How to disable Chrome HSTS permanently for a subdomain

chillyistkult picture chillyistkult · Jun 20, 2017 · Viewed 23.2k times · Source

I have following setup:

The application https://app.domain.de is our production environment and is automatically forwarded to use HTTPS. All works fine here. On top, there are several development versions of the application for our QA-Team accessible via http://develop.app.domain.de (no HTTPS needed here).

The problem begins here: As soon as I visit https://app.domain.de Chrome (and I guess also other browers) forwards http://develop.app.domain.de (no HTTPS) also to https://develop.app.domain.de (HTTPS). I can of course disable HSTS and clear the cache for this domain and http://develop.app.domain.de will work again, but only until I visit https://app.domain.de again.

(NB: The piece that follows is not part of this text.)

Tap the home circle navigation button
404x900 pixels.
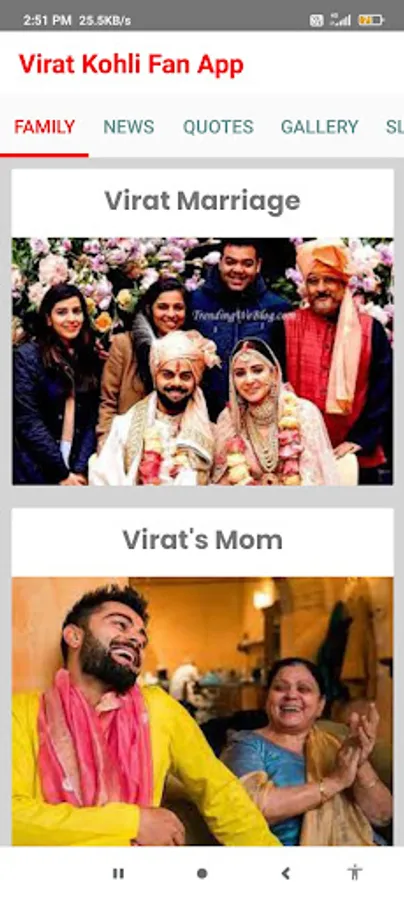202,874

I cannot enable HTTPS for our development environments as you need to have at least a Hobby Plan in Heroku to do so and that would therefore a waste of money for all our development and test versions of the application. I would also like to keep the url schema.

So my questions is how can I disable this nasty forwarding (HSTS) permanently?

Answer

stdclass picture stdclass · Mar 6, 2018

You can type thisisunsafe anywhere on the Google Chrome warning page and it will load it without warning. No joke.